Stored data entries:

Segment Open

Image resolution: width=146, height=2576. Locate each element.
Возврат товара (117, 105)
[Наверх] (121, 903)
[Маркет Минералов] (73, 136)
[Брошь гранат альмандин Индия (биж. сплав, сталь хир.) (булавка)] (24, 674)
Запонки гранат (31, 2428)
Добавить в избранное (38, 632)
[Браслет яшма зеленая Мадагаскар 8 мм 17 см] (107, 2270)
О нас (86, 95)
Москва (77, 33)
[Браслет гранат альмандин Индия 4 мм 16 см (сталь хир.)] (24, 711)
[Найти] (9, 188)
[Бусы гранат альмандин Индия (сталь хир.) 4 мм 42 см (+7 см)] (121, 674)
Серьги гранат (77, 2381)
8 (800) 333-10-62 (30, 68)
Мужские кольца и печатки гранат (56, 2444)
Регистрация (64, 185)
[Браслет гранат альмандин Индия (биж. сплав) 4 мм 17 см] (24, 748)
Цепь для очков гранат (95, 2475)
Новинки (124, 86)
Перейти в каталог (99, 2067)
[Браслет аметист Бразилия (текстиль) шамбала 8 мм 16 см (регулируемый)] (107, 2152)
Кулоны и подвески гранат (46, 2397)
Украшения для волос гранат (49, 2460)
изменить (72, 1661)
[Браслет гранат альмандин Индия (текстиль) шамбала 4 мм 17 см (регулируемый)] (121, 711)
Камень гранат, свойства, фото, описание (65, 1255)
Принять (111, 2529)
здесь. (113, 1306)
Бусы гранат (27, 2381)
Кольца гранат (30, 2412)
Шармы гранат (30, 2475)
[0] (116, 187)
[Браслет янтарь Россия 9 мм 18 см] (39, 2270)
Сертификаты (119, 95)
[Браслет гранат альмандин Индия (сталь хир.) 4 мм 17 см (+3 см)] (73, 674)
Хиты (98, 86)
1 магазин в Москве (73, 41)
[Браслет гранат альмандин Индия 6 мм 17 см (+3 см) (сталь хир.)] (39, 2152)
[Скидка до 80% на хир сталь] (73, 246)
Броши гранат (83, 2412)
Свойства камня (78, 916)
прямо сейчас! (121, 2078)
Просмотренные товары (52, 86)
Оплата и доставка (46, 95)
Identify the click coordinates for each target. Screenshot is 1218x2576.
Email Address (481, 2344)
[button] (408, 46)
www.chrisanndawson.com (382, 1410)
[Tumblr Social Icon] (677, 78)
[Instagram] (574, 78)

Segment Closed

**Required action:** In full and word for word, output the entries.

**Solution to this problem:**
Image resolution: width=146, height=2576. Locate each element.
Возврат товара (117, 105)
[Наверх] (121, 903)
[Маркет Минералов] (73, 136)
[Брошь гранат альмандин Индия (биж. сплав, сталь хир.) (булавка)] (24, 674)
Запонки гранат (31, 2428)
Добавить в избранное (38, 632)
[Браслет яшма зеленая Мадагаскар 8 мм 17 см] (107, 2270)
О нас (86, 95)
Москва (77, 33)
[Браслет гранат альмандин Индия 4 мм 16 см (сталь хир.)] (24, 711)
[Найти] (9, 188)
[Бусы гранат альмандин Индия (сталь хир.) 4 мм 42 см (+7 см)] (121, 674)
Серьги гранат (77, 2381)
8 (800) 333-10-62 (30, 68)
Мужские кольца и печатки гранат (56, 2444)
Регистрация (64, 185)
[Браслет гранат альмандин Индия (биж. сплав) 4 мм 17 см] (24, 748)
Цепь для очков гранат (95, 2475)
Новинки (124, 86)
Перейти в каталог (99, 2067)
[Браслет аметист Бразилия (текстиль) шамбала 8 мм 16 см (регулируемый)] (107, 2152)
Кулоны и подвески гранат (46, 2397)
Украшения для волос гранат (49, 2460)
изменить (72, 1661)
[Браслет гранат альмандин Индия (текстиль) шамбала 4 мм 17 см (регулируемый)] (121, 711)
Камень гранат, свойства, фото, описание (65, 1255)
Принять (111, 2529)
здесь. (113, 1306)
Бусы гранат (27, 2381)
Кольца гранат (30, 2412)
Шармы гранат (30, 2475)
[0] (116, 187)
[Браслет янтарь Россия 9 мм 18 см] (39, 2270)
Сертификаты (119, 95)
[Браслет гранат альмандин Индия (сталь хир.) 4 мм 17 см (+3 см)] (73, 674)
Хиты (98, 86)
1 магазин в Москве (73, 41)
[Браслет гранат альмандин Индия 6 мм 17 см (+3 см) (сталь хир.)] (39, 2152)
[Скидка до 80% на хир сталь] (73, 246)
Броши гранат (83, 2412)
Свойства камня (78, 916)
прямо сейчас! (121, 2078)
Просмотренные товары (52, 86)
Оплата и доставка (46, 95)
Identify the click coordinates for each target. Screenshot is 1218x2576.
Email Address (481, 2344)
[button] (408, 46)
www.chrisanndawson.com (382, 1410)
[Tumblr Social Icon] (677, 78)
[Instagram] (574, 78)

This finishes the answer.